§ The input:
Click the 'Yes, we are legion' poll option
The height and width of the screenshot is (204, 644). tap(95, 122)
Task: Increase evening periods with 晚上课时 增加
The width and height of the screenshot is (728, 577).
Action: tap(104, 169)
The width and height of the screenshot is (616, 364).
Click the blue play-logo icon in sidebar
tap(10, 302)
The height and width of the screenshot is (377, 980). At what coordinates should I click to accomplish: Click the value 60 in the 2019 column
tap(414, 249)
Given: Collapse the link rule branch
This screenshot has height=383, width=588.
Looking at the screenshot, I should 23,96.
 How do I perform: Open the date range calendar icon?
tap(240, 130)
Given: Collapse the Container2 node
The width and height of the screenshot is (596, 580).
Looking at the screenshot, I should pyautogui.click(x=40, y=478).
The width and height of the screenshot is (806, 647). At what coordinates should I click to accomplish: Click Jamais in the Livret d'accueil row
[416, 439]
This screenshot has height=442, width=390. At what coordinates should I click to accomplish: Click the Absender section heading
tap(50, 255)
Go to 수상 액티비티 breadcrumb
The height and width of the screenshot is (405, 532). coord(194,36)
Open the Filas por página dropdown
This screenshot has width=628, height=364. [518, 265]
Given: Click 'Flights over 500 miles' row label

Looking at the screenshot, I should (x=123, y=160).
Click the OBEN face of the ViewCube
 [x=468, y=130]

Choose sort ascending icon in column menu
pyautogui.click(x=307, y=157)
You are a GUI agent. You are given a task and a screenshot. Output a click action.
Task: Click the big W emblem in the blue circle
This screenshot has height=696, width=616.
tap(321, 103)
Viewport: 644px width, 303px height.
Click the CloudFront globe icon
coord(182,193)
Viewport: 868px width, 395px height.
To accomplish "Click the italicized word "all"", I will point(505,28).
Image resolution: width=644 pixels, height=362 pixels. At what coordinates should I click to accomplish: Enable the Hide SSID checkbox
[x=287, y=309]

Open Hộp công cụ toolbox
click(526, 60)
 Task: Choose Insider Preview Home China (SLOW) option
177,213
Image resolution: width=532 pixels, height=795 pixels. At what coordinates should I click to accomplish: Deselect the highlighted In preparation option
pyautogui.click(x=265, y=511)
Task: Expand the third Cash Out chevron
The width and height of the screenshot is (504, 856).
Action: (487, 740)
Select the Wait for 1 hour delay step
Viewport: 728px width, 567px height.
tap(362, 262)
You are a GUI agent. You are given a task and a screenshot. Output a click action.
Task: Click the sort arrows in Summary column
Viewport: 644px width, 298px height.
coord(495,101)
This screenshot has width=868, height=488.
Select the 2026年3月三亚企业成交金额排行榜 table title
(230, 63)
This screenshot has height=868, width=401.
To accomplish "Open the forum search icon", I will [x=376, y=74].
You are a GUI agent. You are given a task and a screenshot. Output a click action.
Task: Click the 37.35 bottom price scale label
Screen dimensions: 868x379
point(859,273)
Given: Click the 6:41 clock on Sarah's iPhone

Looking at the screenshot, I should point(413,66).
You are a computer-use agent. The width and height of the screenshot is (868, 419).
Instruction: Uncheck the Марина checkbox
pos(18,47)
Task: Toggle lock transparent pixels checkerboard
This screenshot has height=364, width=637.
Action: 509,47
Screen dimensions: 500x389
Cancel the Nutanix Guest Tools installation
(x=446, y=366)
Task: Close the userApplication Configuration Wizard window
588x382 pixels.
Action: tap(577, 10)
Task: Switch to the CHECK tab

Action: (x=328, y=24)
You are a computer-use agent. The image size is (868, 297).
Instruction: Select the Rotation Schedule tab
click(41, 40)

§ Exercise:
Every line of the data above is to be repeated exactly.

§ Completed task:
Click the 'Yes, we are legion' poll option
The height and width of the screenshot is (204, 644). tap(95, 122)
Task: Increase evening periods with 晚上课时 增加
The width and height of the screenshot is (728, 577).
Action: tap(104, 169)
The width and height of the screenshot is (616, 364).
Click the blue play-logo icon in sidebar
tap(10, 302)
The height and width of the screenshot is (377, 980). At what coordinates should I click to accomplish: Click the value 60 in the 2019 column
tap(414, 249)
Given: Collapse the link rule branch
This screenshot has height=383, width=588.
Looking at the screenshot, I should 23,96.
 How do I perform: Open the date range calendar icon?
tap(240, 130)
Given: Collapse the Container2 node
The width and height of the screenshot is (596, 580).
Looking at the screenshot, I should pyautogui.click(x=40, y=478).
The width and height of the screenshot is (806, 647). At what coordinates should I click to accomplish: Click Jamais in the Livret d'accueil row
[416, 439]
This screenshot has height=442, width=390. At what coordinates should I click to accomplish: Click the Absender section heading
tap(50, 255)
Go to 수상 액티비티 breadcrumb
The height and width of the screenshot is (405, 532). coord(194,36)
Open the Filas por página dropdown
This screenshot has width=628, height=364. [518, 265]
Given: Click 'Flights over 500 miles' row label

Looking at the screenshot, I should (x=123, y=160).
Click the OBEN face of the ViewCube
 [x=468, y=130]

Choose sort ascending icon in column menu
pyautogui.click(x=307, y=157)
You are a GUI agent. You are given a task and a screenshot. Output a click action.
Task: Click the big W emblem in the blue circle
This screenshot has height=696, width=616.
tap(321, 103)
Viewport: 644px width, 303px height.
Click the CloudFront globe icon
coord(182,193)
Viewport: 868px width, 395px height.
To accomplish "Click the italicized word "all"", I will point(505,28).
Image resolution: width=644 pixels, height=362 pixels. At what coordinates should I click to accomplish: Enable the Hide SSID checkbox
[x=287, y=309]

Open Hộp công cụ toolbox
click(526, 60)
 Task: Choose Insider Preview Home China (SLOW) option
177,213
Image resolution: width=532 pixels, height=795 pixels. At what coordinates should I click to accomplish: Deselect the highlighted In preparation option
pyautogui.click(x=265, y=511)
Task: Expand the third Cash Out chevron
The width and height of the screenshot is (504, 856).
Action: (487, 740)
Select the Wait for 1 hour delay step
Viewport: 728px width, 567px height.
tap(362, 262)
You are a GUI agent. You are given a task and a screenshot. Output a click action.
Task: Click the sort arrows in Summary column
Viewport: 644px width, 298px height.
coord(495,101)
This screenshot has width=868, height=488.
Select the 2026年3月三亚企业成交金额排行榜 table title
(230, 63)
This screenshot has height=868, width=401.
To accomplish "Open the forum search icon", I will [x=376, y=74].
You are a GUI agent. You are given a task and a screenshot. Output a click action.
Task: Click the 37.35 bottom price scale label
Screen dimensions: 868x379
point(859,273)
Given: Click the 6:41 clock on Sarah's iPhone

Looking at the screenshot, I should point(413,66).
You are a computer-use agent. The width and height of the screenshot is (868, 419).
Instruction: Uncheck the Марина checkbox
pos(18,47)
Task: Toggle lock transparent pixels checkerboard
This screenshot has height=364, width=637.
Action: 509,47
Screen dimensions: 500x389
Cancel the Nutanix Guest Tools installation
(x=446, y=366)
Task: Close the userApplication Configuration Wizard window
588x382 pixels.
Action: tap(577, 10)
Task: Switch to the CHECK tab

Action: (x=328, y=24)
You are a computer-use agent. The image size is (868, 297).
Instruction: Select the Rotation Schedule tab
click(41, 40)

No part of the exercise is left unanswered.